Some days, the pain roars—an eight or nine out of ten—but I still show up, breathe, and live. No one would ever know. Other days, I forget entirely that the trauma ever existed. Both days are real. Both are part of healing.
Some days you’ll feel grounded and at peace. Other days, old wounds will resurface without warning. That doesn’t erase your progress—it reveals how deeply you’ve lived. God does not measure healing by how little you hurt, but by how faithfully you bring your pain back to Him, again and again.
22. Blessings are abundant
We are more blessed than we realize.
Yes—even you who feel like you have nothing.
Yes—even you who feel like life is a constant struggle.
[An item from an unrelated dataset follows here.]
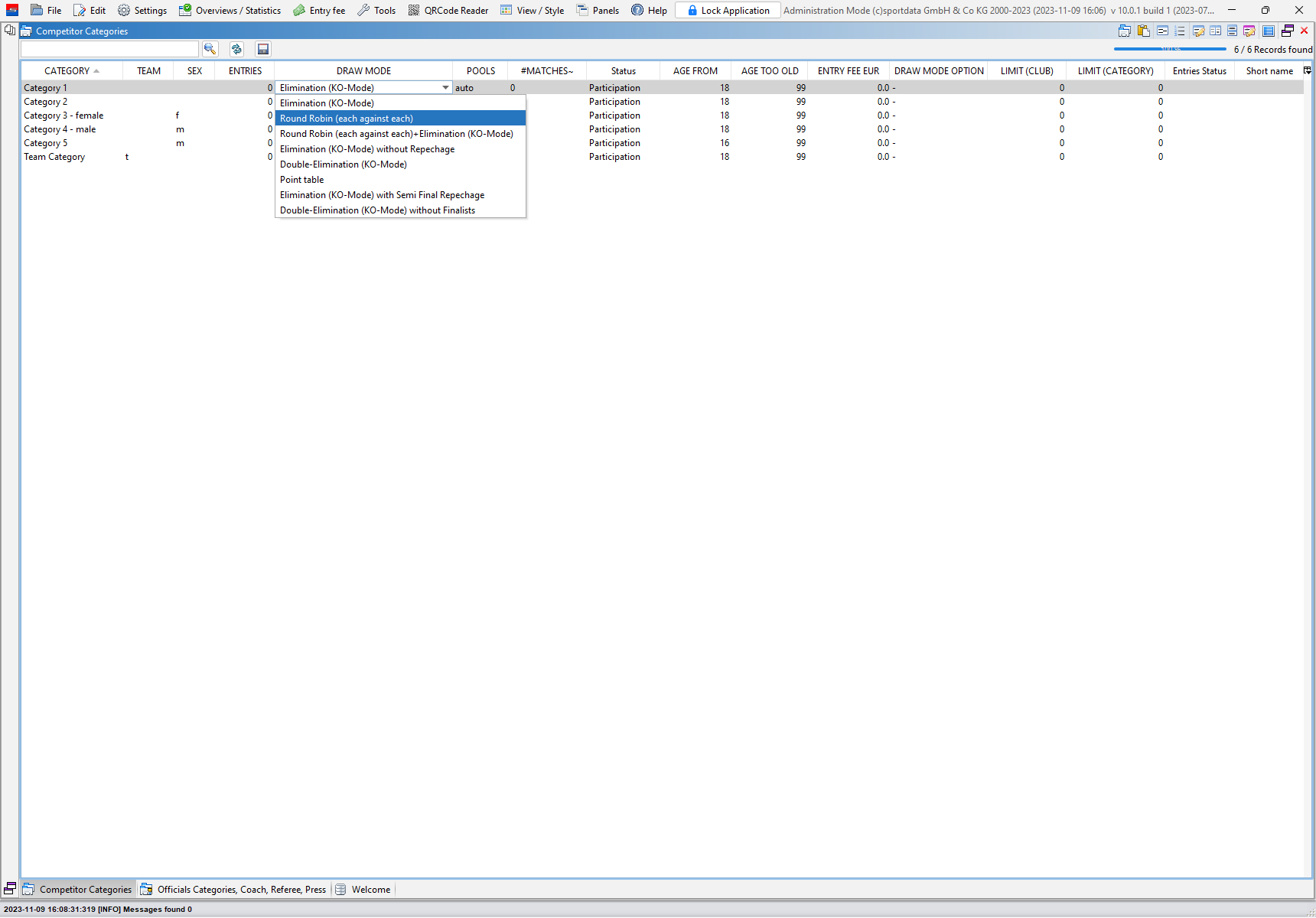This screenshot has width=1316, height=918.
Task: Sort by the CATEGORY column header
Action: pos(67,70)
I am blessed with friends who love me, a family who supports me, a church family who walks with me, a home, a car, food to eat, clothes to wear, air to breathe. None of it was guaranteed. None of it was owed to me. And yet—I am here. Blessings don’t disappear because life is hard. Sometimes, they shine brightest *within* the hardship. When you slow down and notice them, gratitude transforms your perspective and softens your soul.
23. Being crazy and wild is okay
I am wild. I am goofy. I am a kid at heart—and I refuse to apologize for it. I may grow older, but I don’t have to “grow up” in the sense of losing wonder. I love jumping into laughter, play, and joy. I love bold hair, fun outfits, expressive glasses. Joy has always been a language my soul speaks fluently.
But I’ve also learned when to be serious, when to sit in silence, when to hold space for weighty moments. Balance matters. Don’t make life so stoic that you lose joy—but don’t be so wild that you miss sacred, sensitive moments. Both are holy. Both belong.
24. Give more love than ever before
This world is hurting. People are exhausted, broken, and battling battles we cannot see. So give more love.
Free hugs. A smile. A high five. A kind word. A compliment to a stranger. Love doesn’t have to cost money—but sometimes, it does, and that’s okay. Buy the coffee. Help someone with groceries. Show up when it’s inconvenient. Love is never wasted. It multiplies quietly. And right now, the world desperately needs more of it.
25. Find your people—and connect intentionally
For years, I struggled to find where I belonged. I tried theater because that’s where friends were. I tried sports because friendship felt automatic. Neither fully worked. It wasn’t until I found my people here in Pennsylvania that I learned what real connection feels like. It’s inviting someone over for a game night just to laugh. It’s late-night conversations that wander everywhere and nowhere. It’s texts and calls that say, “I need help,” or simply, “I’m thinking of you.”
Intentional connection is purposeful living. Tonight, a mentor and friend told me I could come over if birthday plans fell through—just in case. That’s real connection. Being present in the dark and rejoicing in the light. Never underestimate the power of finding your people and choosing them—again and again.
26. God has been so, so good—even when I couldn’t see it
This is my favorite lesson.
Even on days I can barely move.
Even on days I dislike myself or the world.
Even on days that feel impossible.
God has been good. I can count my blessings. I can see His favor. I can breathe. I can love. I am alive—and that alone is a miracle. It’s amazing what God reveals when you stop striving and begin noticing. He has been faithful even when I couldn’t see it. There is always goodness. There is always love. There is always joy—even in the dark. And there is more than we can ever imagine. Share it. Spread it. Let it move through you, because the world needs it now more than ever.
And with that, I gently close the chapter of 26.
Not because everything is finished or figured out—but because it’s time to step forward. These lessons have shaped me, steadied me, and carried me through. I don’t need to reread this chapter to stay here. I’ve lived it. I’ve learned it. I’m grateful for every person who has come into my life; you have left marks on these pages, and I hope you continue into the future chapters with me.
Now I turn the page—rooted, wiser, softer, and ready.